• _GOAL OF THE EXERCISE_: Each line of the entries that mentions the string "address" needs to be reported.
*** LISTED ENTRIES ***
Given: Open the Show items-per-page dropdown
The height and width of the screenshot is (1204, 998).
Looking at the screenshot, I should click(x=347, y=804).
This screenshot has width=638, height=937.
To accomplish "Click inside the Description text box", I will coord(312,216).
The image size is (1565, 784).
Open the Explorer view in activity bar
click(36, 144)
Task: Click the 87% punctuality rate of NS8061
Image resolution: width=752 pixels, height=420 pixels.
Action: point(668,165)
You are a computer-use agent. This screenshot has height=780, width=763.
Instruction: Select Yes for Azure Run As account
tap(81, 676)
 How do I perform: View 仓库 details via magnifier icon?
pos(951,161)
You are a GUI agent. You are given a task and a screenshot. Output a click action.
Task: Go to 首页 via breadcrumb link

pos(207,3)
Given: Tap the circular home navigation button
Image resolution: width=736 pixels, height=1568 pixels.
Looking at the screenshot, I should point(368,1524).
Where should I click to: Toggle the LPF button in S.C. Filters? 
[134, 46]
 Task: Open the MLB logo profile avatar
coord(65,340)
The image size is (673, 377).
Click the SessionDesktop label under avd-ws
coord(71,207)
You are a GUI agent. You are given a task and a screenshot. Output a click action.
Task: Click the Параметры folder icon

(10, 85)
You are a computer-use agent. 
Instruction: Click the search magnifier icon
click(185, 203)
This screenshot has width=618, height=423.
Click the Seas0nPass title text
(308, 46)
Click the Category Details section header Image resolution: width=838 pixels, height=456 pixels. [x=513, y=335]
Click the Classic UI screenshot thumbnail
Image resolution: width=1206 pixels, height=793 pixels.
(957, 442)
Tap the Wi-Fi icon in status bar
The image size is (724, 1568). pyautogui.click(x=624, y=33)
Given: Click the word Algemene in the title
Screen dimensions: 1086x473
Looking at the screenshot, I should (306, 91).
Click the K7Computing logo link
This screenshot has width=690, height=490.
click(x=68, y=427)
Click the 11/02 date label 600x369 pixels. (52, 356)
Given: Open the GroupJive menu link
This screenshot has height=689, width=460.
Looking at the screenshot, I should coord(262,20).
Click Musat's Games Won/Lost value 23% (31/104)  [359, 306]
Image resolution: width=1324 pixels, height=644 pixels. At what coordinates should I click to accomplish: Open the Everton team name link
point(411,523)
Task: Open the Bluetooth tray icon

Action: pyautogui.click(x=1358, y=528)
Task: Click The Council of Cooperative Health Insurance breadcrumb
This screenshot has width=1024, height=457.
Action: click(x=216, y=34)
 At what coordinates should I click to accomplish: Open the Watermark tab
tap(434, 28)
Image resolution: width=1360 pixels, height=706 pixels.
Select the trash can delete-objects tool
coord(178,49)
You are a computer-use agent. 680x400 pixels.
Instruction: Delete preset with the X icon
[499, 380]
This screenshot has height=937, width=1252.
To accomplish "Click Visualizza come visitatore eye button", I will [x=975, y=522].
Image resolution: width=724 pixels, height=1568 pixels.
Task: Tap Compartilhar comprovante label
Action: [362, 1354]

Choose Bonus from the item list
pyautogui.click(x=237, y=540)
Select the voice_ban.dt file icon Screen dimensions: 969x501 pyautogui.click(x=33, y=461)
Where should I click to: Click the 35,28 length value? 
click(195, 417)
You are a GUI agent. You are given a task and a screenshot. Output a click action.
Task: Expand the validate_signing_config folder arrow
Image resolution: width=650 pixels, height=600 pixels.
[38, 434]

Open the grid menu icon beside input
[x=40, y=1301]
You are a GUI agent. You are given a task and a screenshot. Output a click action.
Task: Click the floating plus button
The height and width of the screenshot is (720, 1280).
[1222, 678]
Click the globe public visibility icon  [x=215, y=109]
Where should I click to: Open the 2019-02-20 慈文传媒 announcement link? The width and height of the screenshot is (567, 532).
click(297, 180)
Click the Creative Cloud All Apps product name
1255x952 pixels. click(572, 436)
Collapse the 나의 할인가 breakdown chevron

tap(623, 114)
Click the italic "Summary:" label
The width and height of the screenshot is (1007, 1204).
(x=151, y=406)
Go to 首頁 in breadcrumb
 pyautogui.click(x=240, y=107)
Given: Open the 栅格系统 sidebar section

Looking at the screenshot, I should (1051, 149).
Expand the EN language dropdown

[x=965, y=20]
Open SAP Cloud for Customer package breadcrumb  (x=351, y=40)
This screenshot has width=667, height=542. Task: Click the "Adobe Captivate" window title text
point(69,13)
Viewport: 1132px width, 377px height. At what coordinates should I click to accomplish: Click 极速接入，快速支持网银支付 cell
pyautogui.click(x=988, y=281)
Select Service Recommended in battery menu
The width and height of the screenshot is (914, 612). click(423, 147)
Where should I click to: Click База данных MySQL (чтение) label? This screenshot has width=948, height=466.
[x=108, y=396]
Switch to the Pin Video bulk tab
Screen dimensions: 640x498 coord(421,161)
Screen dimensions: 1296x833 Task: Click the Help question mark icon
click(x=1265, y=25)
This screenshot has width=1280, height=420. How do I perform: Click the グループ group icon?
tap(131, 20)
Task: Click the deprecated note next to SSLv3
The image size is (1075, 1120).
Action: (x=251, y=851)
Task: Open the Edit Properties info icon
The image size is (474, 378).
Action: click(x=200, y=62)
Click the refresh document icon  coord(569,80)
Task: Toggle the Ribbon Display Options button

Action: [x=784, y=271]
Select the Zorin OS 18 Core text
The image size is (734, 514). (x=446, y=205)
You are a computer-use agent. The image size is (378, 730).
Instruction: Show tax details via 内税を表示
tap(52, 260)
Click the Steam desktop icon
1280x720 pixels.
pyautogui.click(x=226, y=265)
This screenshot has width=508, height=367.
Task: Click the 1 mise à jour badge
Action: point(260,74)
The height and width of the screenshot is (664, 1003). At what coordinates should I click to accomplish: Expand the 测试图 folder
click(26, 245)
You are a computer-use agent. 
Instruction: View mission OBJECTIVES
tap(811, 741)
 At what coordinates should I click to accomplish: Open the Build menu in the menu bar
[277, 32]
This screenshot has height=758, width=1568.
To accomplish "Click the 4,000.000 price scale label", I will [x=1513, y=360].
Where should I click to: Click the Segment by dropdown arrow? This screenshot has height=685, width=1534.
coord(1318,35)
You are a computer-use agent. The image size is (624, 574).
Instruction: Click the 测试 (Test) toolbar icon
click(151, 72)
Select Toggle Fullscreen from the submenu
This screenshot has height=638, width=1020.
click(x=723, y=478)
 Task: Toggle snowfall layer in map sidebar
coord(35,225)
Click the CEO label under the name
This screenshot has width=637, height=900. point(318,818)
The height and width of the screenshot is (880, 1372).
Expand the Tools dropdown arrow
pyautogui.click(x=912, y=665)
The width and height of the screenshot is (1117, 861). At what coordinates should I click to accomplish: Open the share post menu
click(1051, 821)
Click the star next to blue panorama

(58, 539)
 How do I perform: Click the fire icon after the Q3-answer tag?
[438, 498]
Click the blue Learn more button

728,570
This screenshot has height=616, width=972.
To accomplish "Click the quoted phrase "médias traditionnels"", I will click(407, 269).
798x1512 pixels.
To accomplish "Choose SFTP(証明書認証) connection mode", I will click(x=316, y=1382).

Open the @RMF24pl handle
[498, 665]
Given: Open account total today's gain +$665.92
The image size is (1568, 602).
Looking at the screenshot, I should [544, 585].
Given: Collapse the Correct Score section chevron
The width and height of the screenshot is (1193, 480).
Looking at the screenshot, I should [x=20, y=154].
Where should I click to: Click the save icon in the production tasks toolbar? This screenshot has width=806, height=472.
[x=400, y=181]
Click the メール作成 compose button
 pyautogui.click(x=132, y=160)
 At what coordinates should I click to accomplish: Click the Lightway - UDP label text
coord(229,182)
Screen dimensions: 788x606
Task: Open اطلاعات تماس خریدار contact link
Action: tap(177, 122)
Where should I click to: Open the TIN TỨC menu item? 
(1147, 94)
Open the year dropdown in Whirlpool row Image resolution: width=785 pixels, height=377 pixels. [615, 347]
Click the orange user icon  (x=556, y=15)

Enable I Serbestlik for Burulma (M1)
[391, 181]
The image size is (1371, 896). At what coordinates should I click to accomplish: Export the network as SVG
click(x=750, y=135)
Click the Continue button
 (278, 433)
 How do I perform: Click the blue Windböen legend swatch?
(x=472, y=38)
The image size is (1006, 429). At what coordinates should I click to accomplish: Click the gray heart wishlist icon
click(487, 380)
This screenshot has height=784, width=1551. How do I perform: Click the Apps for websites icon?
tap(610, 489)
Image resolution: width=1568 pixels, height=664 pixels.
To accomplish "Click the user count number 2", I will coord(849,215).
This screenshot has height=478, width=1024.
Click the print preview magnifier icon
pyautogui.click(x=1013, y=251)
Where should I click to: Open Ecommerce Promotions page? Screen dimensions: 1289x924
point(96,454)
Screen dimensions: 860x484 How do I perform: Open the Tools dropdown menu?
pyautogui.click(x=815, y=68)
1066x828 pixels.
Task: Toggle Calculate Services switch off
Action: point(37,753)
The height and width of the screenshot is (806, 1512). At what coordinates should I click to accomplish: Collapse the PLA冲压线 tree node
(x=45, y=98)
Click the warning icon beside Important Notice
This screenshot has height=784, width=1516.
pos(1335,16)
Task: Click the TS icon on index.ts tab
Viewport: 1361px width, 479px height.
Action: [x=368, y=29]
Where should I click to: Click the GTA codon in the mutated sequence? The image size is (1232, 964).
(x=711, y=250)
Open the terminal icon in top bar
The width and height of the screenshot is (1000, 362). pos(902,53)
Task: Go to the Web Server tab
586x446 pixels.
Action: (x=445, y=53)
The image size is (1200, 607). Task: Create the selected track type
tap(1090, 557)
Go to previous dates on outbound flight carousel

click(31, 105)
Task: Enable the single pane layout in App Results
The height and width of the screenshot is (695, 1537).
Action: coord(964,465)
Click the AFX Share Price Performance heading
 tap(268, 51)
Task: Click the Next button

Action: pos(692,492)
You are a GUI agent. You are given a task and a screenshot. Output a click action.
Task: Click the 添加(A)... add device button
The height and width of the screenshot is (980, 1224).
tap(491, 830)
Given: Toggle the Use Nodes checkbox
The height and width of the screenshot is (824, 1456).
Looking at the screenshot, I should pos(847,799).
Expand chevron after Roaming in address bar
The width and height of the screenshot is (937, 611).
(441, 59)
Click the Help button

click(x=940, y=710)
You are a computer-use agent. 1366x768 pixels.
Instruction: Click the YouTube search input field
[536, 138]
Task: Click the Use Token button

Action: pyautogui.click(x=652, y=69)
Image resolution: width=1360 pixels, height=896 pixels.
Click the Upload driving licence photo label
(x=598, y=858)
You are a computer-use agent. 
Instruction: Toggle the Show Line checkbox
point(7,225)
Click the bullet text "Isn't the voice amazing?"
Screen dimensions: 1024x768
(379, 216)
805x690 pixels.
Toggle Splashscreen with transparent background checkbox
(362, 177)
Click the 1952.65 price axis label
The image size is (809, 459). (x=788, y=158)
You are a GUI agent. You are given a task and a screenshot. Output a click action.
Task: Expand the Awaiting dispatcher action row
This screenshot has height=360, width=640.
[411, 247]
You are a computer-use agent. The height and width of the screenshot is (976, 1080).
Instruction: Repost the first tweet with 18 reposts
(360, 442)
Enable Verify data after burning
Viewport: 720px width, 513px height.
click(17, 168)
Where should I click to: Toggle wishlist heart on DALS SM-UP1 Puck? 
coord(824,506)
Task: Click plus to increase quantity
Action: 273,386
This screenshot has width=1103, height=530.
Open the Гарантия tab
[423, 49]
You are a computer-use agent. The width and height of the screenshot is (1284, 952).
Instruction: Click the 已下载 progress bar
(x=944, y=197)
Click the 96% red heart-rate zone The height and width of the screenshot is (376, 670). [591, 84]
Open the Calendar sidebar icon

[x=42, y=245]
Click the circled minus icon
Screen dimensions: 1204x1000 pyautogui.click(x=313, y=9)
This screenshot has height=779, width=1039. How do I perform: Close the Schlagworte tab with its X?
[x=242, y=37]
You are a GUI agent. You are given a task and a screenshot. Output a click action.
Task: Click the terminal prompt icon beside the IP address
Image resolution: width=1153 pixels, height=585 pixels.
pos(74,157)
***
• _PROBLEM SOLUTION_:
Expand chevron after Roaming in address bar
Task: Click the terminal prompt icon beside the IP address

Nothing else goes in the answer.